Solar panels and batteries already present a cost-effective alternative to the grid in Hawaii, which has the nation’s highest electricity rates. SolarCity plans to offer a lease-style contract for off-grid solar-and-battery systems there next year.

Experts say San Diego could be the next geographic market in line because of its high kilowatt-hour electricity rates — averaging about 23 cents for household customers, the highest among major utilities in California.

The area’s regulated utility monopoly, San Diego Gas & Electric, could end up claiming a prominent role in deploying batteries with its customers, under proposals submitted in July to California utility regulators.

One pilot program, if approved by state regulators, would provide households and small businesses with a monetary incentive toward buying big grid-connected batteries. In exchange, SDG&E would take control of the storage system’s charge and discharge functions to help defer expensive grid upgrades elsewhere.
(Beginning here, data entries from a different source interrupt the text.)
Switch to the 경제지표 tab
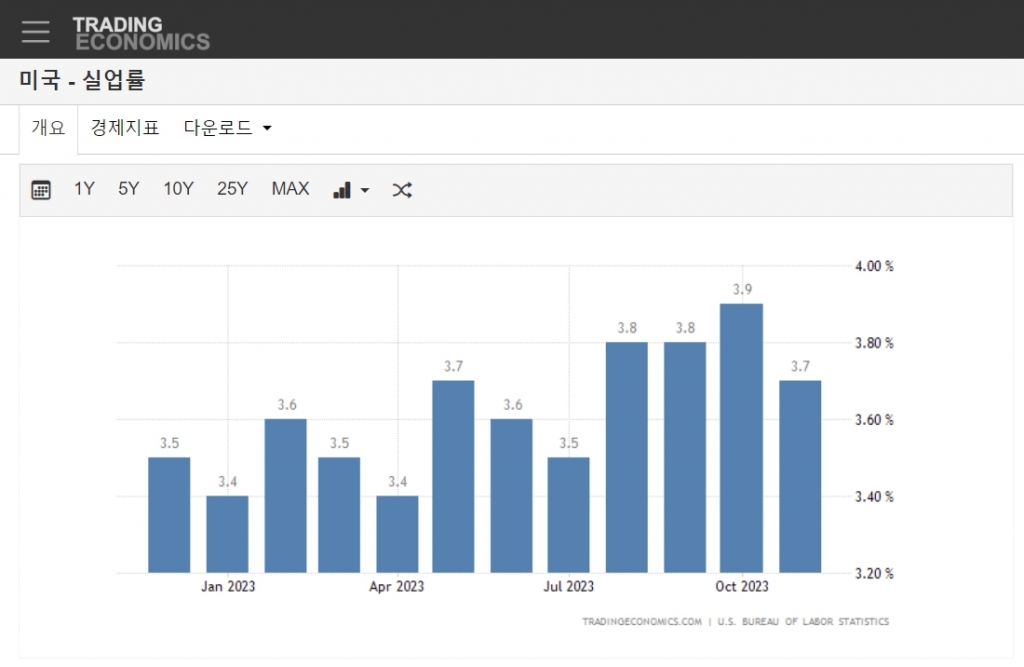[x=125, y=128]
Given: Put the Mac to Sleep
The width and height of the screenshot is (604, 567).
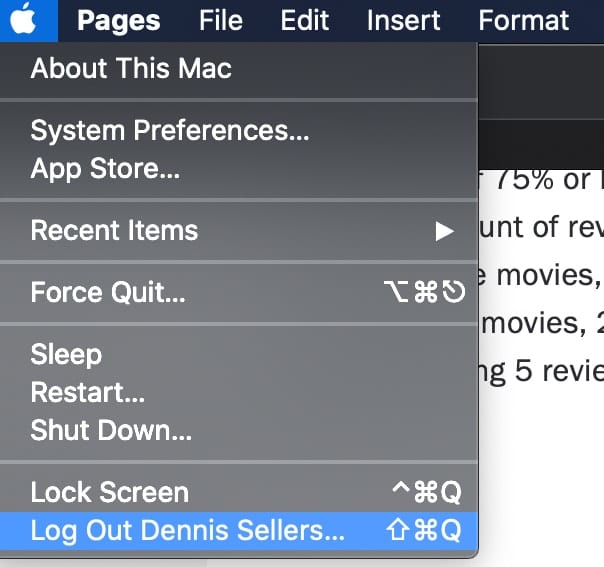Looking at the screenshot, I should click(66, 355).
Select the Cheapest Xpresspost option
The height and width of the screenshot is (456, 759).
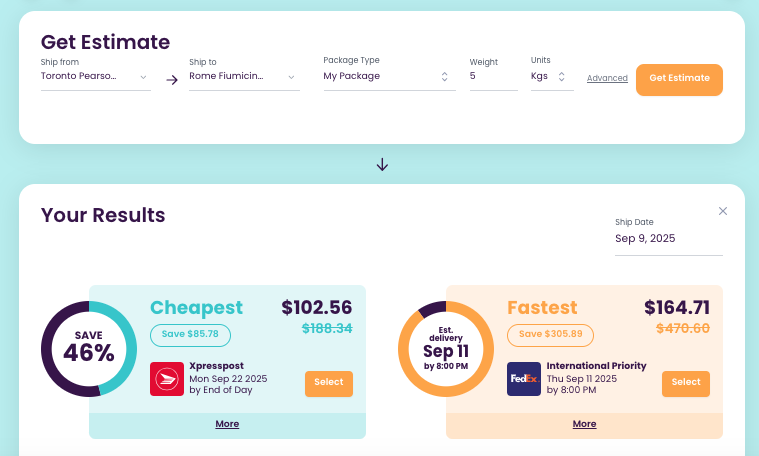click(x=329, y=382)
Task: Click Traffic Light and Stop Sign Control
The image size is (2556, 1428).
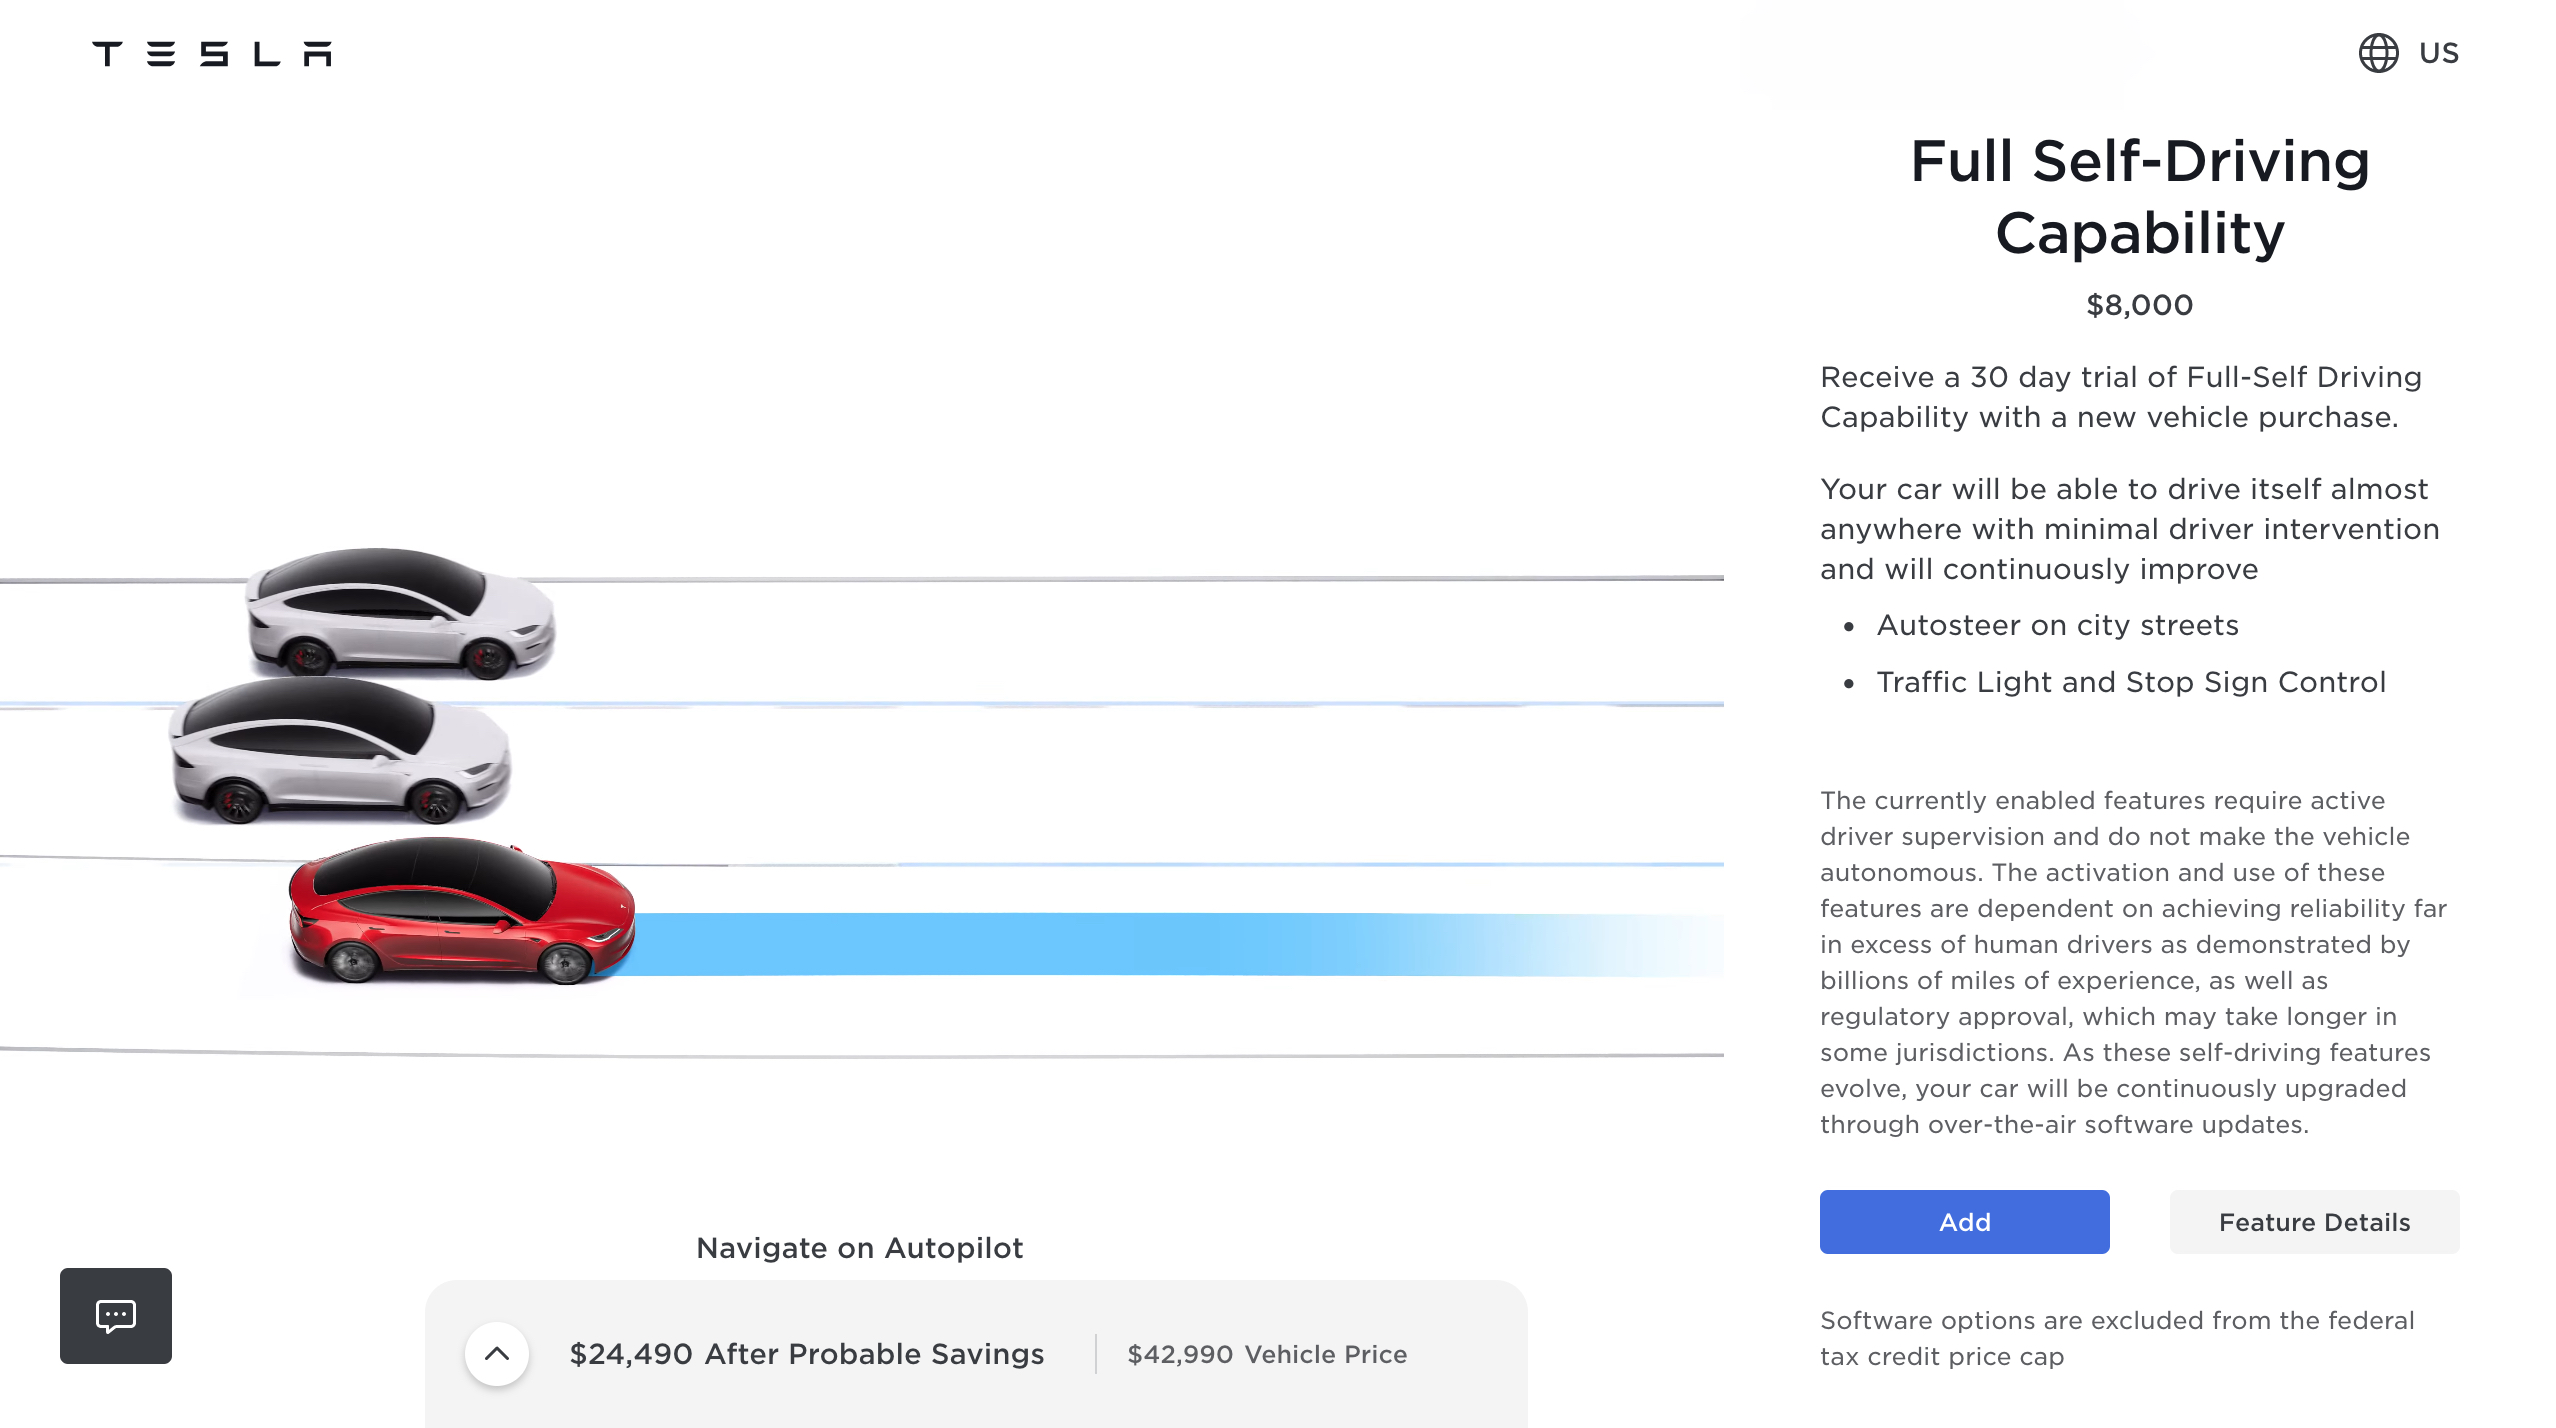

Proven savings would be shared with the utility’s corporate shareholders — a potential new business model.

In rural inland areas of San Diego County, off-grid life under battery power has long been underway.

Gary Waayers moved from a suburban San Diego home to an off-grid community near Julian a decade ago and soon spent $25,000 to install rooftop solar and lead-acid batteries. The energy shift was a matter of environmental conviction for the biology professor and his wife.

“We’re going to run out of coal and natural gas,” Waayers said. “Why not do it now and also save the planet.”

At the same time, Waayers said it would be wasteful for too many households to follow his example, piling up extraneous batteries to get through the rare series of cloudy days.

He envisions a future with solar-powered households linked to a collective neighborhood battery, in a series of resilient micro-grids. That would leave just a few big power plants standing for extreme backup services.

“SDG&E could have a huge role in managing that system,” he said.